2.5.1. Issues

2. Measurement Process Characterization
2.5. Uncertainty analysis

2.5.1. Issues

Issues for uncertainty analysis

Evaluation of uncertainty is an ongoing process that can consume time and resources. It can also require the services of someone who is familiar with data analysis techniques, particularly statistical analysis. Therefore, it is important for laboratory personnel who are approaching uncertainty analysis for the first time to be aware of the resources required and to carefully lay out a plan for data collection and analysis.

Problem areas

Some laboratories, such as test laboratories, may not have the resources to undertake detailed uncertainty analyses even though, increasingly, quality management standards such as the ISO 9000 series are requiring that all measurement results be accompanied by statements of uncertainty.

Other situations where uncertainty analyses are problematical are:

One-of-a-kind measurements
Dynamic measurements that depend strongly on the application for the measurement

Directions being pursued

What can be done in these situations?

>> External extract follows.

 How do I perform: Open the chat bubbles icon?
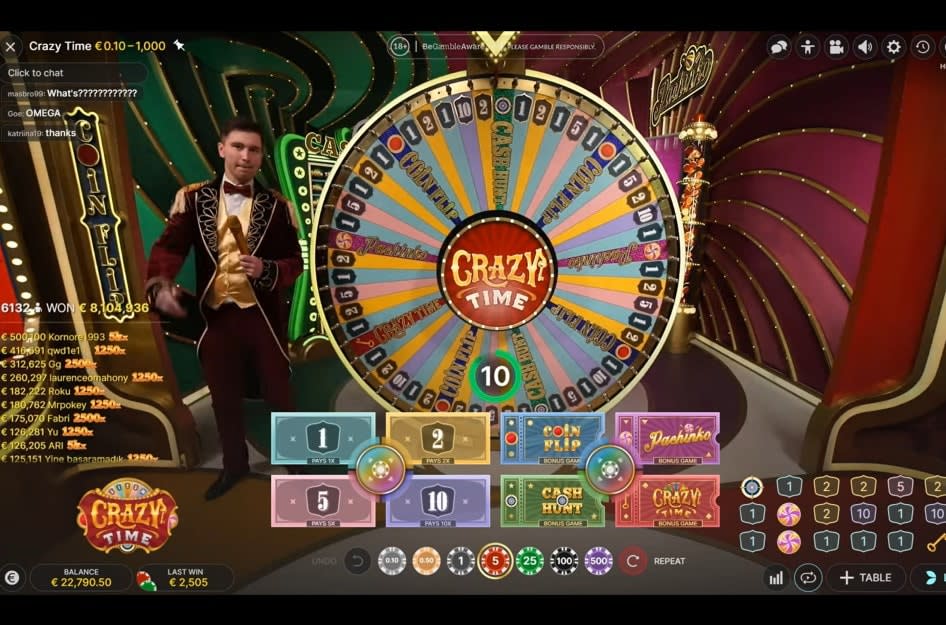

There is no definitive answer at this time. Several organizations, such as the National Conference of Standards Laboratories (NCSL) and the International Standards Organization (ISO) are investigating methods for dealing with this problem, and there is a document in draft that will recommend a simplified approach to uncertainty analysis based on results of interlaboratory tests.

Relationship to interlaboratory test results

Many laboratories or industries participate in interlaboratory studies where the test method itself is evaluated for:

repeatability within laboratories
reproducibility across laboratories

These evaluations do not lead to uncertainty statements because the purpose of the interlaboratory test is to evaluate, and then improve, the test method as it is applied across the industry. The purpose of uncertainty analysis is to evaluate the result of a particular measurement, in a particular laboratory, at a particular time. However, the two purposes are related.

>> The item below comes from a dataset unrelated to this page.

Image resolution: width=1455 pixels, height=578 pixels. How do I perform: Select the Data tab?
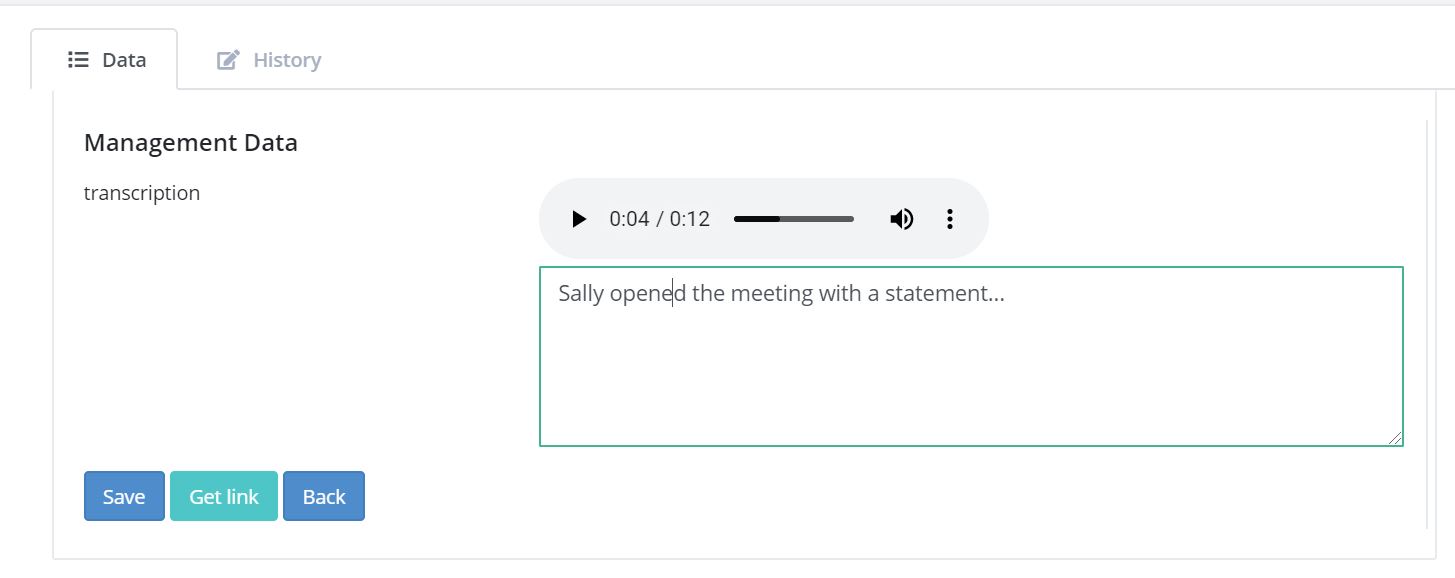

Default recommendation for test laboratories

If a test laboratory has been party to an interlaboratory test that follows the recommendations and analyses of an American Society for Testing Materials standard (ASTM E691) or an ISO standard (ISO 5725), the laboratory can, as a default, represent its standard uncertainty for a single measurement as the reproducibility standard deviation as defined in ASTM E691 and ISO 5725. This standard deviation includes components for within-laboratory repeatability common to all laboratories and between-laboratory variation.

Drawbacks of this procedure

The standard deviation computed in this manner describes a future single measurement made at a laboratory randomly drawn from the group and leads to a prediction interval (Hahn & Meeker) rather than a confidence interval. It is not an ideal solution and may produce either an unrealistically small or unacceptably large uncertainty for a particular laboratory. The procedure can reward laboratories with poor performance or those that do not follow the test procedures to the letter and punish laboratories with good performance. Further, the procedure does not take into account sources of uncertainty other than those captured in the interlaboratory test. Because the interlaboratory test is a snapshot at one point in time, characteristics of the measurement process over time cannot be accurately evaluated. Therefore, it is a strategy to be used only where there is no possibility of conducting a realistic uncertainty investigation.